Any flag based directly on a coat of arms is a heraldic banner, or banner of arms. Hundreds of regional, provincial, cantonal and municipal flags, mostly in Europe, are heraldic banners. National flags that are also banners of the national arms are more rare. Celebrating International Heraldry Day, here are a few of the flags bridging the worlds of heraldry and vexillology.
In the first row you can se a number of national flags which are all heraldic banners. The flags of Austria (1), Switzerland (2) and Kiribati (5) are among the few national flags in the world based directly on a country’s national coat of arms. The banner of arms of Luxembourg (3) is widely used as civil flag and ensign in the Grand-Duchy. In Lithuania the banner of the Vytis (the traditional Lithuanian coat of arms) is used as state flag and naval jack (4).
In the second row is the Royal Banner of Scotland. Historically and legally, this is the personal standard of the Scottish sovereign. Today, it is in widespread use by Scots as an alternative to the blue and white Scottish flag, also known as the Saint Andrew’s Saltire.
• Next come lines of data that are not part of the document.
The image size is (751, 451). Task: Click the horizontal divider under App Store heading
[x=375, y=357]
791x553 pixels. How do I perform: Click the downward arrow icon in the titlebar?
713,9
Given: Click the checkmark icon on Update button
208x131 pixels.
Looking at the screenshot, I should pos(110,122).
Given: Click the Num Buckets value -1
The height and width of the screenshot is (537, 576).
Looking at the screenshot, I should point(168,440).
Regional and provincial flags:
The flag of the Belgian region of Flanders, Vlaamse Leeuw (the Flemish lion, in Dutch), is a heraldic banner of the coat of arms of the medieval Counts of Flanders, important rulers in the medieval Low Countries. In heraldic terms these arms are: Or, a lion rampant armed and langued Gules.
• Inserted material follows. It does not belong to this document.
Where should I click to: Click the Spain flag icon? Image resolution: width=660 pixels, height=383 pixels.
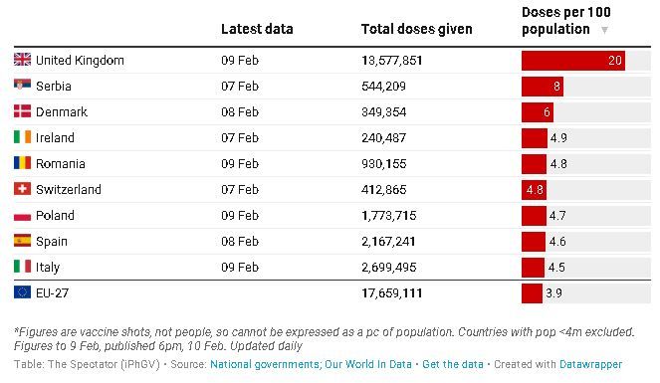click(x=22, y=241)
The four provinces of Ireland all have flags which are banners of the provincial arms. The flag of Leinster is green with an Irish harp (properly blazoned: Vert, a harp Or stringed Argent). The flag of Connaught is rather more complicated (per pale Argent and Azure, in the first an eagle dimidiated and displayed Sable, in the second issuant from the partition an arm embowed and vested, the hand holding a sword erect, all Argent).
Swiss cantonal flags:
In 23 of the 26 cantons of Switzerland the cantonal flags are heraldic banners in the strictest sense in that the flags depict the cantonal arms without modification. Beginning in the second row with the green flag with white fasces of St. Gallen and the white-blue-white stripes of Zug, flags of seven cantons are in the third row: Zürich, Thurgau, Aargau, Bern, Geneva, Schaffhausen and Fribourg.
Municipal and city flags:
A horizontal bicolour of black and white (per fess Sable and Argent) is also the flag of the city of Ferrera in the Italian region of Emilia-Romagna. In the fourth row are the flags of another Emilian city, Parma, the Tuscan cities of Pisa and Florence as well as the city of Verona in the Veneto region. All these flags are heraldic banners of the cities’ municipal coats of arms.
In Italy it is quite normal for cities to have municipal flags which are also banners of arms. In Germany it is not. In Hamburg, however, the city and state flag (as the Free and Hanseatic City of Hamburg is one of Germany’s 16 federal states) is the same as the city’s coat of arms.